5 Things I Learned Deep Sea Fishing in Orange Beach
Very little prepares you for the adventure of deep sea fishing in Orange Beach.
Growing up, my dad was the fisherman in the family. So I’d tag along and cast my line for trout in Arizona’s White Mountains, catfish in Texas and mullet in North Carolina’s coastal surf. Last May, I finally got my chance to experience deep sea fishing in Orange Beach and add that to my list. But it was unlike anything I’d ever done.
A Few Things About Deep Sea Fishing
1. A great crew makes ALL the difference. The old saying “There is no I in team” holds true with deep sea fishing. The Gulf is a massive expanse of water. A great crew puts you out on top of the fish, helps with gear, cleans your fish and ensures you have a great time.
If you are new to deep sea fishing, like I was, a great crew will not only tell you, but teach you how to fish. When they do THAT, you become hooked and want to go back out again and again.
2. Red snapper are easy to catch and release. Red snapper are abundant in the waters off Orange Beach. On our six-hour charter, it wasn't uncommon for everyone aboard to catch snapper larger than 20” long. On our trip, you simply had to set the hook down and we’d catch one, if not two at a time.
High red snapper numbers are due in part to artificial reefs just off the coast. Unfortunately, federal mandates restrict the red snapper season, which may attribute to the larger fish. When you catch one outside of that season, you’ll feel the joy of catch and release.

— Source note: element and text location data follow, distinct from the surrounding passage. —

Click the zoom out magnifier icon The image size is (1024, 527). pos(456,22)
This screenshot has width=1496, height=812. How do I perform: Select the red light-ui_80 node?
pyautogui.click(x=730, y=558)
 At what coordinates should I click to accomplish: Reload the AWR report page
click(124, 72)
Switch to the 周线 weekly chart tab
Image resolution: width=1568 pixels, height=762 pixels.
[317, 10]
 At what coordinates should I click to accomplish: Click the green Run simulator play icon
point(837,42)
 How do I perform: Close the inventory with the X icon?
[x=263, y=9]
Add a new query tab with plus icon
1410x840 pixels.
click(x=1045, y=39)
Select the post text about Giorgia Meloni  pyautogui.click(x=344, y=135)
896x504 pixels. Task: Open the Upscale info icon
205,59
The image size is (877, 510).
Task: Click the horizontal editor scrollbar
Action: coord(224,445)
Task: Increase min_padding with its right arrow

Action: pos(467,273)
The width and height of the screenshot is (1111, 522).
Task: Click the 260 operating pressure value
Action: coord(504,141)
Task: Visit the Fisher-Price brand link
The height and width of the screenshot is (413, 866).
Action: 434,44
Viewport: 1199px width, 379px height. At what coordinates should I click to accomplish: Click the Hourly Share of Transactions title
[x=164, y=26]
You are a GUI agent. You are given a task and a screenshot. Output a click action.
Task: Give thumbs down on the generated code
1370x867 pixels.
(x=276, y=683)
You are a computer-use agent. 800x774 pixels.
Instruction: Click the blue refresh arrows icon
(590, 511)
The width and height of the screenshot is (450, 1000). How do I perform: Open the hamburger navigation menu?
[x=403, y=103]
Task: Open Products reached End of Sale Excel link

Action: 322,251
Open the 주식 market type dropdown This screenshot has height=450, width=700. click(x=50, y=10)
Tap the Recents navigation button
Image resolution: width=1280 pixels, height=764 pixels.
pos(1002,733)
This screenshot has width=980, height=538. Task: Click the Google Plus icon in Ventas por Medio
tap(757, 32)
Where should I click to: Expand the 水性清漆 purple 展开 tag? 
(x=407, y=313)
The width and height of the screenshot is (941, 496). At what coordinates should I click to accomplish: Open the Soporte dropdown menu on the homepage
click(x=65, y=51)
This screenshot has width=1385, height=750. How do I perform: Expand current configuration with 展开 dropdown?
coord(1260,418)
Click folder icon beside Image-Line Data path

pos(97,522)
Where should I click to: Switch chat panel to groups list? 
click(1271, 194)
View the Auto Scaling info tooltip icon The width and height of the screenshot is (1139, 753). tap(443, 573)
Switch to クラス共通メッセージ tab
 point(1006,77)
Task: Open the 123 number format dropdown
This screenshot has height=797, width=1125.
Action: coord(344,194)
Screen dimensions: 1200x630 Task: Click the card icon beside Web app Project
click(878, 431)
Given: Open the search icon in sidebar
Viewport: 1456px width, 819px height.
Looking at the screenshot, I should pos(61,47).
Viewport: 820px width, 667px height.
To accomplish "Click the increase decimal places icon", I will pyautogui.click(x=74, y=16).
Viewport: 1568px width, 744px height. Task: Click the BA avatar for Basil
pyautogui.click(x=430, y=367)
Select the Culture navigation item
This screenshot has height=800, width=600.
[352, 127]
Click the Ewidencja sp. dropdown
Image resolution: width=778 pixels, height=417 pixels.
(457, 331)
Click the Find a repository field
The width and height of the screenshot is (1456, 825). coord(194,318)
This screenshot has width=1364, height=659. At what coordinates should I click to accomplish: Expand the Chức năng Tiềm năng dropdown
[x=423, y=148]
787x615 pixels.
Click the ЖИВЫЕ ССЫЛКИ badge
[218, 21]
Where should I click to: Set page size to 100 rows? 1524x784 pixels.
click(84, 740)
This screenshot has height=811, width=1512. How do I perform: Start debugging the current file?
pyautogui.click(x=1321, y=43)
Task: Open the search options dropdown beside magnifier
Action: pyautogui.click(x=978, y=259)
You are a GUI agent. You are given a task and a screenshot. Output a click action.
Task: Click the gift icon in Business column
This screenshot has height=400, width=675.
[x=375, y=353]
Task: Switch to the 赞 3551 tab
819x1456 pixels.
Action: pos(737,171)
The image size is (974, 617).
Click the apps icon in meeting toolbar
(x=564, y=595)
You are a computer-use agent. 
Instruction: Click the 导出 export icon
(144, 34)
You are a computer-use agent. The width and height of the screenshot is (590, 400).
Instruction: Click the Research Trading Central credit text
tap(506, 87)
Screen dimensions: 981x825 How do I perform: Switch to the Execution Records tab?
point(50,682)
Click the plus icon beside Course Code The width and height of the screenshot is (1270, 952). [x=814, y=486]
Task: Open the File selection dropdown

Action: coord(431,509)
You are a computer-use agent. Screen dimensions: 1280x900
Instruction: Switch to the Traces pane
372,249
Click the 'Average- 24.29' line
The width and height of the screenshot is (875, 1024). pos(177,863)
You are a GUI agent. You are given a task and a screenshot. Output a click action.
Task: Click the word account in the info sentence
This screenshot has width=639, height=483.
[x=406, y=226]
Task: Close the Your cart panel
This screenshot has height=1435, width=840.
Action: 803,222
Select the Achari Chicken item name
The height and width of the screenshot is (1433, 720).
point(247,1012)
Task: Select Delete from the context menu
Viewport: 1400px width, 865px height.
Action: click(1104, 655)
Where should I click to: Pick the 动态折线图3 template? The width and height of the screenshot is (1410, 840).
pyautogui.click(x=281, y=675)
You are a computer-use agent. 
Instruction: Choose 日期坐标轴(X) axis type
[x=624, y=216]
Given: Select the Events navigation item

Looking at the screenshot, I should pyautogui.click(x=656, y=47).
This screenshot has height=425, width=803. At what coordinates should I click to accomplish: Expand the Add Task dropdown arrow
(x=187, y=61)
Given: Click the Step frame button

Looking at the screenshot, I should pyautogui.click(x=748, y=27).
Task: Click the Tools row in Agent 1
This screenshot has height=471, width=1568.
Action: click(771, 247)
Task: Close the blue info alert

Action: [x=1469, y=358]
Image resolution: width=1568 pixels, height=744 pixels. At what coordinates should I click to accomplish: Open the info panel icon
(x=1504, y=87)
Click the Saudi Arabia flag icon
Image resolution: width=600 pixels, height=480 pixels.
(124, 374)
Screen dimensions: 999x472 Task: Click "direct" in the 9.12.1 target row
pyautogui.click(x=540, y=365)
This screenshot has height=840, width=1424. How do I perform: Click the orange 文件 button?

3. You come away with fish stories. Having a “whopper” of a fish tale is just part of deep sea fishing’s allure. Every fisherman/woman has a story. Mine is about the “Fish Whisperer.” One of the ladies I went out with last year earned that well-deserved nickname. Every time she touched a rod or line, a fish would bite. It was a lot of fun to watch! Out of all of us that day, she caught the most fish, the largest fish, and the one that put up the biggest fight (an amberjack). I didn’t have the haul she did that day, but I did whisper up lunch. I caught the mahi mahi that became fish tacos at lunch.
Fish stories are the tales you can tell your friends and family who weren’t with you. But the true joy is being able to regale that time with the people you shared the experience with. It’s a memory like no other.
4. You’ll never have a meal better than the one you caught yourself. Everything for me starts and finishes with food. So one of my favorite things about deep sea fishing in the area is the hook-and-cook restaurants. Many of these restaurants are steps away from the marinas where charter boats dock. You can take them your fresh catch and they’ll cook it to order. It’s a delicious way to end a fishing trip.
5. Dolphins signal the end to your day of fishing. The sight of a dolphin from the shore is a welcome sight to beachgoers. But a dolphin sighting on a fishing charter signals the end. Where there are dolphins, there are no fish. Fish are prey to dolphins and so they scatter and flee the area. When you are on the boat in the Gulf, you can have one or the other, but not usually both – unless the dolphins show up at the end of a six-hour fishing charter.